Ketua Bawaslu Kabupaten Tulang Bawang Barat, Agus Tomi, S.H., menegaskan bahwa kepatuhan terhadap regulasi dana kampanye merupakan hal mendasar yang memiliki konsekuensi hukum serius jika dilanggar.
"Pemilu yang bersih berawal dari pendanaan yang transparan. Kami ingatkan secara tegas kepada seluruh peserta Pemilu bahwa penerimaan sumbangan dana kampanye dari sumber-sumber yang dilarang dapat dikenai sanksi pidana sebagaimana telah diatur dalam Undang-Undang Nomor 7 Tahun 2017 tentang Pemilihan Umum," ujar Agus Tomi.

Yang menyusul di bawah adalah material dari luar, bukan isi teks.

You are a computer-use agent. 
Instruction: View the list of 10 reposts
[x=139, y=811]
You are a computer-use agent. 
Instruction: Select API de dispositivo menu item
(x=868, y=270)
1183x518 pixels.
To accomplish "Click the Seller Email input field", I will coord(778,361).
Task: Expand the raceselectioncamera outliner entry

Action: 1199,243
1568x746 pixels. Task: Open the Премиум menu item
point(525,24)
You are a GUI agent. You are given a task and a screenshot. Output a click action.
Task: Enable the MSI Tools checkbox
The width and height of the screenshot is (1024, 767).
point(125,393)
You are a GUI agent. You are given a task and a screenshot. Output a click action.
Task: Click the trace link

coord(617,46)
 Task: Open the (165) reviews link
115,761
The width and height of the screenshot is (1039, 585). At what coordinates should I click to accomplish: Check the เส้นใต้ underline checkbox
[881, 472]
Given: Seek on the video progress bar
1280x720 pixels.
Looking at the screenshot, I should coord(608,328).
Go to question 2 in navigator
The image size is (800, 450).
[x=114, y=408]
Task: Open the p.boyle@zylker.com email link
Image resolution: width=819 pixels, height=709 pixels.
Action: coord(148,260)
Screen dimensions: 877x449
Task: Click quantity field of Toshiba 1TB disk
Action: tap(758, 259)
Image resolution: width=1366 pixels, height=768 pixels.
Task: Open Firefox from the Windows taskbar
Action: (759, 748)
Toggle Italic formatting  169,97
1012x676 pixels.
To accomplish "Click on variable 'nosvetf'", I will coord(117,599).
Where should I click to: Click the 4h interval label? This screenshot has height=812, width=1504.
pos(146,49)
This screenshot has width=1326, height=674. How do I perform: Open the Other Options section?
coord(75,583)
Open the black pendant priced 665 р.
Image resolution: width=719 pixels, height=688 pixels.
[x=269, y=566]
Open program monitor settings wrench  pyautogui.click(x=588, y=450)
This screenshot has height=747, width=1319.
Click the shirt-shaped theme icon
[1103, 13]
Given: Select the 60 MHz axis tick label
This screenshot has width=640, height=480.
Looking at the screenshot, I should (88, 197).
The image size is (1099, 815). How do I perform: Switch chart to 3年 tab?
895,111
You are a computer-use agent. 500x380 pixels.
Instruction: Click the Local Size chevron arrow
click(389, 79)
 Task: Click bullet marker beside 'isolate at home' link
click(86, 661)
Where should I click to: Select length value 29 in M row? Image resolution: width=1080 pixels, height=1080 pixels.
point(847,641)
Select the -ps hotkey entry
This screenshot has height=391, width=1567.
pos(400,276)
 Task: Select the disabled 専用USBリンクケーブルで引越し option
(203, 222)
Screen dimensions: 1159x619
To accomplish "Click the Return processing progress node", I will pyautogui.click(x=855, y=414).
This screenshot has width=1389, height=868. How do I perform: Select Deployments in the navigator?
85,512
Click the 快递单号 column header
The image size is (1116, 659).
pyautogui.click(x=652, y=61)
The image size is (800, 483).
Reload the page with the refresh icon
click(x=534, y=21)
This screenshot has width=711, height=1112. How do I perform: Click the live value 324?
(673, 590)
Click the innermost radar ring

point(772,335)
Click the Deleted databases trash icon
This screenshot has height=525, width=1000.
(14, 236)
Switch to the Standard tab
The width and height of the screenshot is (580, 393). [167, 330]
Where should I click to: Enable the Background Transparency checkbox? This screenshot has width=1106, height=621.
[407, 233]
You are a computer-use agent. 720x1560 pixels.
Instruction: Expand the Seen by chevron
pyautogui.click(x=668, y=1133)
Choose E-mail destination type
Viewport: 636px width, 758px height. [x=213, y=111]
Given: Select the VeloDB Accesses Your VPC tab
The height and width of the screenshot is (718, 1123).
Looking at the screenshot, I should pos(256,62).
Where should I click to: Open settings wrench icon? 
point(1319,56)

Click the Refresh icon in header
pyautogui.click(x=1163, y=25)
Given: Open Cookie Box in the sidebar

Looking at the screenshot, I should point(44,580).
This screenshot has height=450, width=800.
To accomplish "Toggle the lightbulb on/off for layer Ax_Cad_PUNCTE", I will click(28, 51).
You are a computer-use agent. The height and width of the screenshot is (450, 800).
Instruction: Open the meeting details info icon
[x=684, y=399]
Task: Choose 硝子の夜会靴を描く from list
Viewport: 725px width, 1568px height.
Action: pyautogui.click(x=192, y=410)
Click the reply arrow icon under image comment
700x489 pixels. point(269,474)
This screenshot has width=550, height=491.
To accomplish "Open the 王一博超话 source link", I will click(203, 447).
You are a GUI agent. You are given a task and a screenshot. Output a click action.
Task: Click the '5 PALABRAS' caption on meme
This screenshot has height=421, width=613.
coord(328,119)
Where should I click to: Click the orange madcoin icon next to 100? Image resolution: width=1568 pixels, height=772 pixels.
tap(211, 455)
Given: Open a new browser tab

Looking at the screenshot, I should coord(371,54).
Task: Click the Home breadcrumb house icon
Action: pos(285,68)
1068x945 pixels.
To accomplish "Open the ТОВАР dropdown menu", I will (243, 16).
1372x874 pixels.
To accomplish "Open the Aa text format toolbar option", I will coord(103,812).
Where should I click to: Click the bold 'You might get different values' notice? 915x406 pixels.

Ia menambahkan, pengawasan terhadap dana kampanye menjadi salah satu fokus strategis Bawaslu Tubaba untuk mencegah terjadinya praktik-praktik yang merusak kualitas demokrasi dan kedaulatan rakyat.
"Menjaga integritas di setiap tahapan Pemilu adalah tanggung jawab kita bersama. Kami mengajak seluruh elemen masyarakat untuk turut serta mengawasi dan menolak segala bentuk aliran dana kampanye terlarang. Karena setiap langkah pengawasan yang kita lakukan hari ini adalah bentuk nyata dalam menjaga kedaulatan rakyat demi terciptanya demokrasi yang berkualitas," tegasnya.
Bawaslu Kabupaten Tulang Bawang Barat berkomitmen untuk terus mengawal dan memastikan seluruh proses pendanaan kampanye berjalan sesuai dengan prinsip transparansi, akuntabilitas, dan kepatuhan terhadap regulasi yang berlaku.